(L to R) Kathy Galvin, Paul Beyer, William Sherman, Lindsey Helper

The Tomtoberfest Elliewood Block Party kicked off Saturday with a design challenge. How might the space around The Corner and the old entrance gate of the University of Virginia be re-imagined as a plaza of arts and innovation?

The brainstorming session featured Charlottesville City Councilor Kathy Galvin and Iñaki Alday, the chair of the UVA Department of Architecture. They examined the space between The Corner’s railroad bridge and the entrance to the old Medical School.

Paul Beyer, co-founder of the Tom Tom Founders Festival, said he was intrigued by the opportunity to do something “immediately feasible” and with long-term implications.

“We are not talking about a lot of money initially,” Beyer said. “You could do some simple things like pouring two patios and eliminating some landscaping. That would transform this whole plaza.”

Beyer organized a day of live music, craft beers, dance and comedy centered on Elliewood Avenue. But the block party also took advantage of UVA’s new OpenGrounds facility, a forum designed to network students, faculty and community members.

Bill Sherman is the founding director of OpenGounds. He says the facility focuses on building cross-disciplinary connections at the university, and with outside partners, to collaborate on solutions to society’s problems.

Sherman’s immediate challenge, however, is the space outside his front door. It was the view of the bus stop and bushes that sparked his creative thinking with Beyer.

“How could we recover the idea of this building as the entrance to the University?” Sherman asked. “We could make it far more visible and identifiable to the university and Charlottesville. Art and multimedia presentations could be incorporated.”

Sherman suggested much could be accomplished by resurfacing the roadway through The Corner, and perhaps changing the schedule of vehicular use.

“It’s both interesting and tricky,” Sherman said about the cars on The Corner. “There are many places in the world where they don’t design around the car. If you design everything around the car then you are missing opportunities.”

Sherman suggestion was that cars could be allowed at certain hours and excluded at others when pedestrians would be able to take over the space.

“It might not be as extreme as the Downtown Mall,” Sherman said. “It could be more subtle by changing the ground surface and limiting the schedule for cars.”

Alday suggested vehicular traffic should be “rethought entirely” and the green spaces connected.

“This could be an amazing piazza, but today it’s an enormous area of [pavement] and temporary parking,” Alday said. “It should be rethought from Jefferson Park Avenue to the Lawn.”

“All the things that are not giving life to this place, we should find another place for them,” Alday said.

Paul Collinge, the owner of nearby Heartwood Books, said he has seen plenty of vehicular challenges since his arrival in 1975.

“Whatever gets designed has to be functional and allow large trucks to be able to back up,” Collinge said about the approach to the low railroad bridge, which snags many trucks. “It happens every week that someone needs to turn around. Sometimes its inadvertent, and other times they are regular deliveries.”
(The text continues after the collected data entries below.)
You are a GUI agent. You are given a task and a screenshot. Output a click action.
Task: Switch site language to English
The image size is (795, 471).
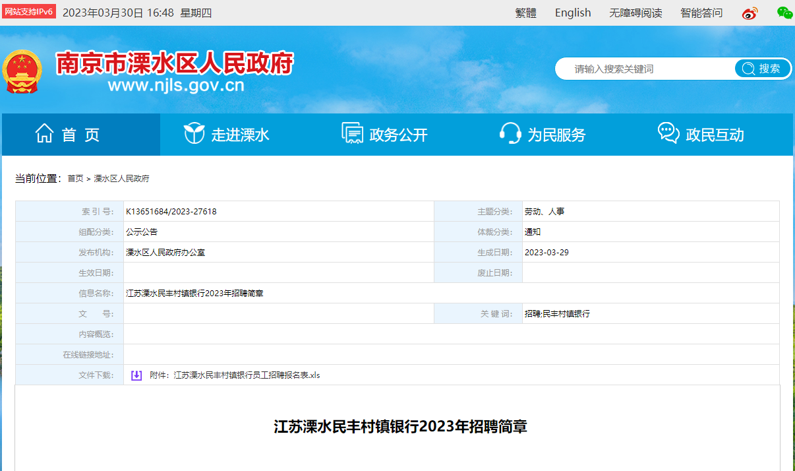[x=573, y=13]
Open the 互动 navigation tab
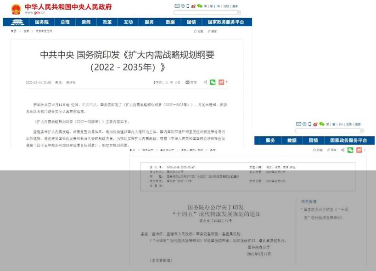This screenshot has height=271, width=376. coord(128,22)
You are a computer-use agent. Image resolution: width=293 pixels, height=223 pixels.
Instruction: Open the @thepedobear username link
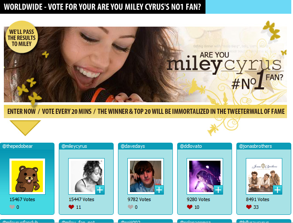18,146
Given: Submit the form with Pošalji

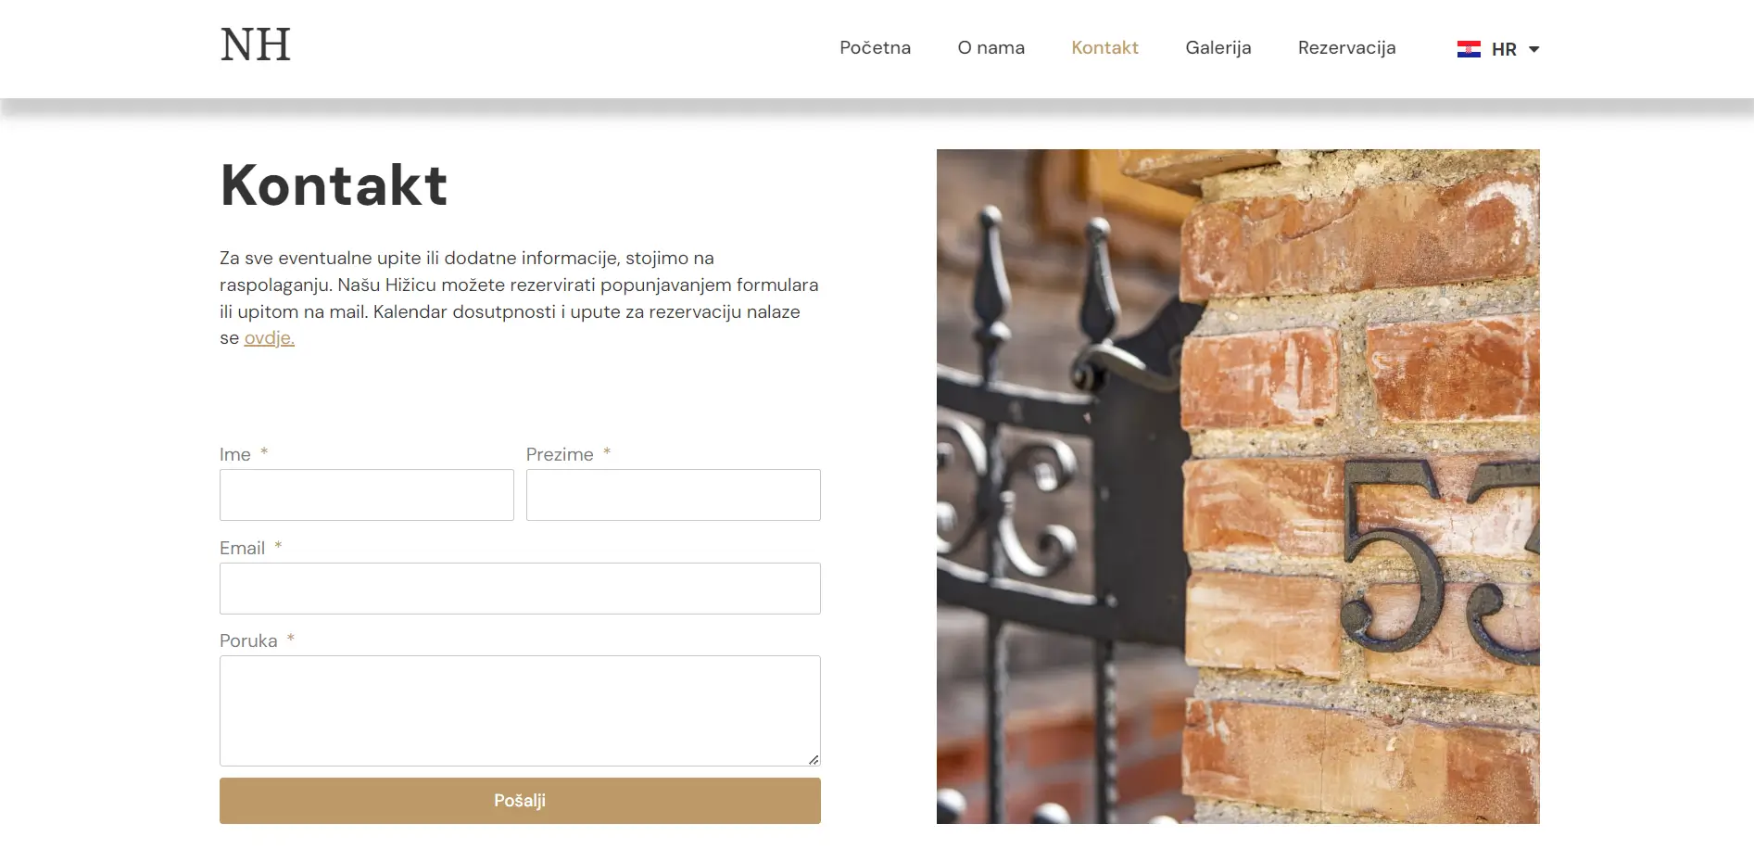Looking at the screenshot, I should click(520, 801).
Collinge also had some creative suggestions to share with the planners. He encouraged consideration of a playground around the George Rogers Clark statue on the other side of the railroad.
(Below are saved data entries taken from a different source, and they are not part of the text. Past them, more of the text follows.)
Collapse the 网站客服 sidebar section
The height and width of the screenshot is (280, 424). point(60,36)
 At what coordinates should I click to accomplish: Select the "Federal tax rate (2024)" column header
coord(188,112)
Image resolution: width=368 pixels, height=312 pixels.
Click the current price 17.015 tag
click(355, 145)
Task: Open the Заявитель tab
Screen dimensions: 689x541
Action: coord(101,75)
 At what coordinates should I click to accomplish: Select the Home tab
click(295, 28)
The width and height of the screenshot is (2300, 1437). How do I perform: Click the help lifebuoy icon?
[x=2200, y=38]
Included among Alday’s brainstorms was the use of the side of the railroad overpass as an outdoor movie screen. Sherman talked about projecting images from the top of his building to a screen above the White Spot.
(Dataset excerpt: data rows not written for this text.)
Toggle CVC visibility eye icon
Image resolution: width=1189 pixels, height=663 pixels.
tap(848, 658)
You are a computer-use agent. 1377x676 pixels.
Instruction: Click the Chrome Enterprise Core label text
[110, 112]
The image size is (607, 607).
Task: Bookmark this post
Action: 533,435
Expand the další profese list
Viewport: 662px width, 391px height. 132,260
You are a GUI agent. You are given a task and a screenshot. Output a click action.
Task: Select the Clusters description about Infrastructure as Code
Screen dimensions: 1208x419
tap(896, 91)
With tables in OpenGrounds covered with photos of the area, one resident used the colored markers to creatively paint the University’s four coal storage towers, transforming one of the more challenging backdrops in the area.

Zhou Ding, a visiting industrial design student from China, posed a series of questions to OpenGrounds staff that quickly found their way onto the room’s continuous white boards.

“I like to begin with the questions,” Ding said. “What kind of experience do we want to create for people?”

“Sometimes we need to think about more than just the building,” Ding added. “We need to think about what people will do and feel in this space.”

There are no official planning efforts taking place yet by the City of Charlottesville or UVa. Beyer and Sherman both reiterated that some simple steps could start the transformation, and that some inspiration could be found close to home at Charlottesville’s own Downtown Mall.